La lettre politique de Laurent Joffrin - Danse avec les coups

La chorégraphie un peu ridicule organisée par un groupe de militantes et de députées de LFI ou des Verts devant l’Assemblée nationale ne méritait certes pas les insultes proférées sur Twitter par Meyer Habib, parlementaire français au verbe musclé proche de la droite israélienne. Dans une tenue qui évoque une affiche patriotique américaine de 1943 incitant les ouvrières à retrousser leurs manches pour contribuer à l’effort de guerre et devenue un emblème féministe, ces militantes ont détourné le tube d’un duo féminin belge, A cause des garçons, écrit par Alain Chamfort, et rebaptisé pour les besoins de la cause A cause de Macron. La danse est devenue un must des manifestations contre la réforme des retraites. Jusque-là rien à dire contre cette parodie un peu potache, même si elle est en l’occurrence exécutée le plus souvent à contretemps.

Plus gênant : le numéro se termine par l’apparition d’un Macron en effigie, boxé par la petite foule, tombant à terre aux pieds des manifestantes qui l’entourent et font mine de continuer à le frapper. Maladresse ? Geste volontaire ? On pense immanquablement à un simulacre de lynchage. De l’humour, dit-on. Oui et non. Le fait de frapper symboliquement un homme à terre a peu de choses à voir avec l’humour. Il renvoie plutôt, même involontairement, à la violence émeutière dirigée contre un individu piétiné par la foule. Funeste symbole, agité par des parlementaires, pour l’une en écharpe tricolore.

Déjà pendant les manifestations de gilets jaunes, on avait guillotiné en effigie le même Macron. La colère des manifestants pouvait expliquer le dérapage. Elle ne change pas la nature de la parodie, qui met en scène une violence symbolique aux connotations peu civilisées. Et on quitte le symbole quand des manifestants s’attaquent physiquement aux permanences des élus et parfois à leur personne, ce qui renvoie au lointain souvenir des «journées révolutionnaires» organisées par les sections parisiennes contre les élus Girondins, qui ont conduit à des votes sous la menace du canon et à une nouvelle fournée de guillotinés.

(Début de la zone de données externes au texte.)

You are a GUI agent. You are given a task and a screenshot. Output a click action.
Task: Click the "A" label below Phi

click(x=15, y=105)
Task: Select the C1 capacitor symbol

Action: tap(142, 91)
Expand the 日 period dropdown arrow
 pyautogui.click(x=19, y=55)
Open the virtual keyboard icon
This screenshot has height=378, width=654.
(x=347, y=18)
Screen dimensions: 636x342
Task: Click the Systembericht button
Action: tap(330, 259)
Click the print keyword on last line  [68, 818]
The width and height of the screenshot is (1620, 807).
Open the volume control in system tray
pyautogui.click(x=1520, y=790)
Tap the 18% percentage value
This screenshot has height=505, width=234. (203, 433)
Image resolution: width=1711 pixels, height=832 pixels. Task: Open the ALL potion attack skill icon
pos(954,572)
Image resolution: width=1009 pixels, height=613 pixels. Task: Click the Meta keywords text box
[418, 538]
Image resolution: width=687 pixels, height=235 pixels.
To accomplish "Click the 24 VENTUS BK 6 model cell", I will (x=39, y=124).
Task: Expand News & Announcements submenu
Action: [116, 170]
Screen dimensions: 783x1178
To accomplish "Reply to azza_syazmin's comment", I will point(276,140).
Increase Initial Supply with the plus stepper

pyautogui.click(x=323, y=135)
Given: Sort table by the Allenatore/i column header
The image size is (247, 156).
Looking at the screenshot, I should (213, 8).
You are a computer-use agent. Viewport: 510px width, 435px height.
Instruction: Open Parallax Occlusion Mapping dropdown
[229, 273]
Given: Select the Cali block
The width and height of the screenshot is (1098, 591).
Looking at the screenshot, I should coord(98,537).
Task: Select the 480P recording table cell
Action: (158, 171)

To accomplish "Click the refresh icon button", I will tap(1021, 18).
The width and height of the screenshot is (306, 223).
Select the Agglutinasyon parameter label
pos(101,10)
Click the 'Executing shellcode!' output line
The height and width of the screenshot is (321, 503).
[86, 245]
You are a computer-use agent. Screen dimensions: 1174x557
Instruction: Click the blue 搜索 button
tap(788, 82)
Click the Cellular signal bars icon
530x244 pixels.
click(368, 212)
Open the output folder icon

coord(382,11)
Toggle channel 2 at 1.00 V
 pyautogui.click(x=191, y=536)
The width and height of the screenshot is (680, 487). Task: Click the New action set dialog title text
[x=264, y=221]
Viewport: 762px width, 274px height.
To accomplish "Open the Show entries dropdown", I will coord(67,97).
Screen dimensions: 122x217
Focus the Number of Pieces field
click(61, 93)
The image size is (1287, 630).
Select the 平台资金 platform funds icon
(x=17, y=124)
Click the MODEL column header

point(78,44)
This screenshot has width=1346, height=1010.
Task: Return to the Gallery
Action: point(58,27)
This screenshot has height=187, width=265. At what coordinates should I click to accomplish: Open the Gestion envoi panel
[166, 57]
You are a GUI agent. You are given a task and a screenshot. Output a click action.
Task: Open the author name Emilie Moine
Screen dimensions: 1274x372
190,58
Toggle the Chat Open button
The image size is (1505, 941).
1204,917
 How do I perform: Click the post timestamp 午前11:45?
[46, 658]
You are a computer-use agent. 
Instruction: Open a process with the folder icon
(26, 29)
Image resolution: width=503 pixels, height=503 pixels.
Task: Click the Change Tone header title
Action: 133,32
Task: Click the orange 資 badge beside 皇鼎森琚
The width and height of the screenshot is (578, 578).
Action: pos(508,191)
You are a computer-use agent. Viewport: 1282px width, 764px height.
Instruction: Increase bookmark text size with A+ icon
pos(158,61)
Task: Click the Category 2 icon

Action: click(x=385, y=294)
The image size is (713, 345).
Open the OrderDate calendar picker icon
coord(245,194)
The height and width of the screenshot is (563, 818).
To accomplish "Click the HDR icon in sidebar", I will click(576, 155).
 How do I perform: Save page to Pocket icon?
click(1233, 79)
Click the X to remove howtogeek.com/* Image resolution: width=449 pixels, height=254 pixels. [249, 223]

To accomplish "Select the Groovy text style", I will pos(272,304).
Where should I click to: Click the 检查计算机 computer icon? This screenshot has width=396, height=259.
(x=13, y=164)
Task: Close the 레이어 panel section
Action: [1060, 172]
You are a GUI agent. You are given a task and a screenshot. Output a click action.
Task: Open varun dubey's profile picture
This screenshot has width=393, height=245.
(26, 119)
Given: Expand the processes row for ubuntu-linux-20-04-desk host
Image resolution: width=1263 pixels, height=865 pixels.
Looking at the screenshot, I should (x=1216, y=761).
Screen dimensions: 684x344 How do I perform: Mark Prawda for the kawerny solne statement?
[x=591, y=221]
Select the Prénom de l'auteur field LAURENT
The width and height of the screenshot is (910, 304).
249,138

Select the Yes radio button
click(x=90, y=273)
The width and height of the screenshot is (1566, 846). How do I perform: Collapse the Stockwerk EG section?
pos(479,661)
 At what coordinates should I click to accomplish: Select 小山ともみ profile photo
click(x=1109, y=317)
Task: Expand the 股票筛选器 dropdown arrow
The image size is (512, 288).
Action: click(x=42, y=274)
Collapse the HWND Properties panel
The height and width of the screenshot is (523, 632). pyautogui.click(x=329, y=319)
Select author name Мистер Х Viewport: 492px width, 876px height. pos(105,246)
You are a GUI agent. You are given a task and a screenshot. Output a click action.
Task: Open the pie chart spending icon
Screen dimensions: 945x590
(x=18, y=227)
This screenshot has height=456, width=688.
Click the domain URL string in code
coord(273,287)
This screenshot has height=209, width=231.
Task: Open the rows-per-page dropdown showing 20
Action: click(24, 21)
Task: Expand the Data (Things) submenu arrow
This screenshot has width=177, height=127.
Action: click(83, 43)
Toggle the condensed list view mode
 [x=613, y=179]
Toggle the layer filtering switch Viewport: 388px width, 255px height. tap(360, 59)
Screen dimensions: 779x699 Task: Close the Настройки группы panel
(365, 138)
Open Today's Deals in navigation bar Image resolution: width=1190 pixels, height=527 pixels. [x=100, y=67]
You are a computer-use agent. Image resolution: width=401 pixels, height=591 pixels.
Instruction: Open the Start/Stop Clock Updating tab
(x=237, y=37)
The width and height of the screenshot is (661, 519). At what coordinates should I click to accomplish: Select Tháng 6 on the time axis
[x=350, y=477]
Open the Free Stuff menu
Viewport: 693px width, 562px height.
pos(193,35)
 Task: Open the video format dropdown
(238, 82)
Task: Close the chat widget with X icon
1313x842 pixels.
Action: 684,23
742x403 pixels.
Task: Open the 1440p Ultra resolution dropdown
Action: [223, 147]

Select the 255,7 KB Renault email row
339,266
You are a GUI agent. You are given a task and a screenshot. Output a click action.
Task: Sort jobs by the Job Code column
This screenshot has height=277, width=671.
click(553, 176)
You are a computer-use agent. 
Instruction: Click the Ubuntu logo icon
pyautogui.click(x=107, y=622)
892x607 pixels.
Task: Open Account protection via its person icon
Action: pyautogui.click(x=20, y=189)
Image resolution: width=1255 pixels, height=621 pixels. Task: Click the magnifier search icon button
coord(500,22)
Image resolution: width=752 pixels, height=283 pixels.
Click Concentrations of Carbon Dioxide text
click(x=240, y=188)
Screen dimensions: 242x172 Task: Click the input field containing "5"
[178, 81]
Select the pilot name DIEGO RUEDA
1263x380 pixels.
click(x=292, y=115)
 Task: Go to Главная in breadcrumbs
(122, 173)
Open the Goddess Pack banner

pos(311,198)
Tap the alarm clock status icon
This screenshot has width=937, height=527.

Décapitation symbolique d’un côté, lynchage simulé de l’autre, cette fois par des parlementaires de la République. Tout le contraire d’un débat rationnel et régulier. La méthode des coups mimés sur un homme à terre eût-elle été employée par des militants de droite ou d’extrême droite, que la gauche se serait levée comme un seul homme, ou une seule femme, pour stigmatiser le dérapage antirépublicain. On n’ira pas jusqu’à ces trémolos indignés. Mais à coup sûr, ces simulacres ne traduisent guère un progrès dans la qualité du débat démocratique.